There are over one million people in the US who call themselves investment advisers, but strikingly few are paid solely for advice. Brokers from large Wall Street firms say they are advising you, yet that’s only within the realm of the products their company offers for commissions and fees. Many financial planners have a certificate hanging in their offices that says they plan for your future, but their actual job is to sell insurance, mutual funds, and portfolio management services for the companies they work for.

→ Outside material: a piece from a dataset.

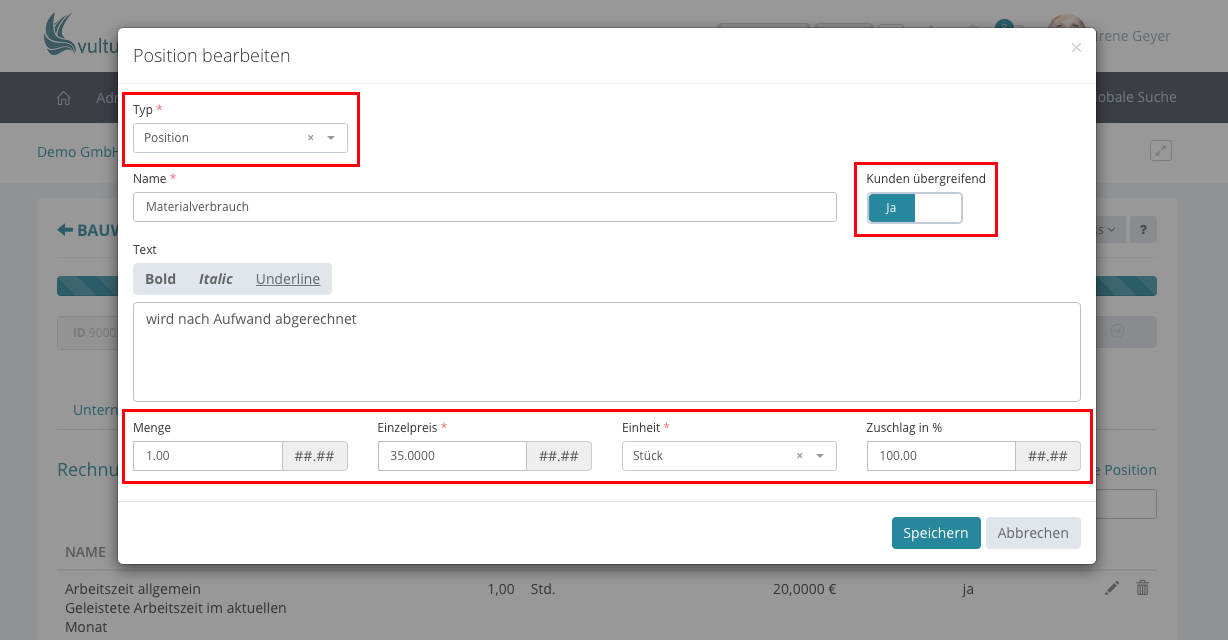Click into the Name input field
The height and width of the screenshot is (640, 1228).
point(484,207)
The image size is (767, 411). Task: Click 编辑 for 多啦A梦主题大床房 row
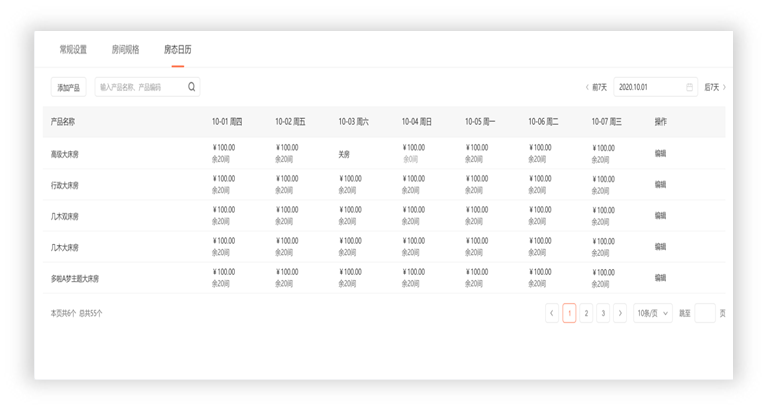(660, 278)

It’s hard to find an adviser who only advises and is paid only for the advice they give. If you don’t count all the people selling something, and only count those who are paid to provide information and recommendations with no conflict of interest, the number of fiduciary advisers drops to a tiny fraction of the industry. In fact, I doubt there are more than a couple of advice-only advisers within 100 miles of your home.
Why is this the case? Simple. It’s much more lucrative to advisers to sell products and AUM-based portfolio management services than to get paid an hourly fee for providing unbiased advice. I know this because I have 33 years in the adviser industry on three different sides.

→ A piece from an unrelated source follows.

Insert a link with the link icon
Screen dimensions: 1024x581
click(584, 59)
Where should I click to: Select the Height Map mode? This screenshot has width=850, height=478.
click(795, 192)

My first 10 years was as a broker for two different Wall Street firms. Brokers take home a percentage of their production, which is how much money they take in from product sales. The size office they’re assigned is also a factor in their production, as is the title they’re allowed to use. Sell more, get more.
That didn’t suit me, so I founded a low-fee investment management company in 1999 that I ran for nearly two decades. Clients put their money under management with my firm and paid ongoing AUM fees. This eliminated commission sales but didn’t eliminate my recommendation to hire our company and pay me each quarter.
Now I’m paid to give advice––only advice––and it’s a different world. I don’t have to sell anything or bring in assets under management. I can advise people based on my experience and knowledge without being encumbered with conflicts of interest. I’m paid like you would pay your CPA or attorney.
It’s an odd change because I found myself telling clients not to do many things I may have said to do in the past. It’s not that I was dishonest in the past, but it became crystal clear that getting paid commissions and AUM fees absolutely influenced what I said. Most advisers selling products and AUM services will deny it, but it’s true for them also. There is no way around this human bias.
Where do you find an hourly adviser? Here are a few ideas. Try the Garrett Planning Network, www.garrettplanningnetwork.com. It’s a small organization of advisers who do advice-only work. You could also try NAPFA, www.napfa.org, but you’ll have to search hard because there are a lot of AUM advisers there. Lastly, visit XY Planning Network, www.xyplanningnetwork.com. Again, you’ll have to search hard because a lot of those advisers want other than advice fees.